I kept hearing about The Serpent and the Wings of Night, and then one of my best friends gifted it to me for my birthday a few months ago.
It’s been pitched by other reviewers as the next A Court of Thorns and Roses, and I can definitely see why! This book was like ACOTAR, Throne of Glass, From Blood and Ash, and The Hunger Games all mixed together.
Synopsis (adapted from Goodreads):
This fantasy romance follows Oraya, the adopted human daughter of the Nightborn vampire king. Oraya carved her place in a world designed to kill her, but her only chance to become something more than prey is entering the Kejari: a legendary tournament held by the goddess of death herself. But winning won’t be easy amongst the most vicious warriors from all three vampire houses. To survive, Oraya is forced to make an alliance with a mysterious rival—a vampire named Raihn.
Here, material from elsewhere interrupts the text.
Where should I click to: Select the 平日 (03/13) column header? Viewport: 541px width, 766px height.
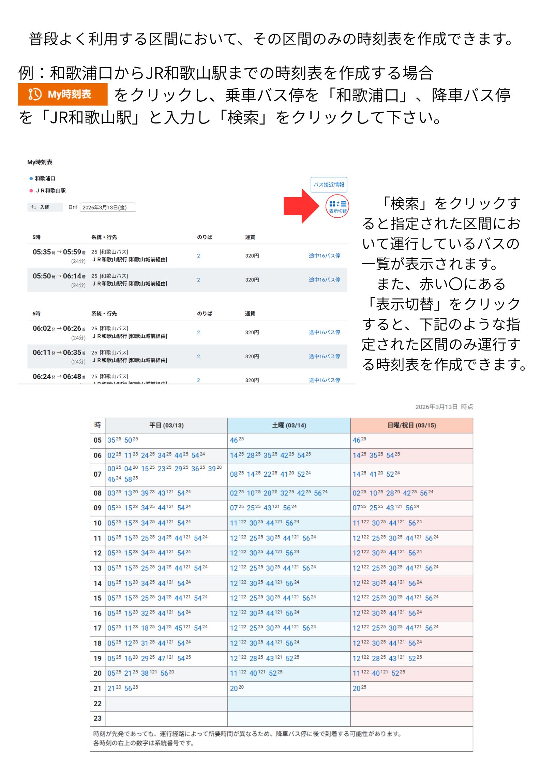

But war for the House of Night brews, shattering everything that Oraya thought she knew about her home. And Raihn may understand her more than anyone—but their blossoming attraction could be her downfall, in a kingdom where nothing is more deadly than love.
What I really appreciate about this book is how well Broadbent balances action with character. The plot of this book is very Throne of Glass and The Hunger Games: beat these trials and become the only winner, except this winner gets a gift granted by the goddess of death herself. The trials themselves are bloody and deadly, and I was impressed by how Broadbent didn’t shy away from showing the brutality of the trials.
The romance itself is a slow burn one, and Oraya and Raihn actually get to spend a lot of time getting to know each other before they become friends and allies, yet alone lovers. While Oraya was slow to open up, her position in society is a unique one, and I enjoyed getting to know her. Raihn is very much a Sarah Maas-like love interest. He’s sassy yet serious, powerful yet emotionally vulnerable. And, of course, he has wings.
Overall, I sped through this book! While it has character-driven scenes, it never slows down or drags, despite the fact that it’s over 500 pages long. As some other reviews pointed out, it’s certainly not an original story, but Broadbent does a fantastic job of putting her own spin on it. It’s one of those books that gives you a book hangover, and with the twist at the end, I’m thankful that the second in the series comes out soon.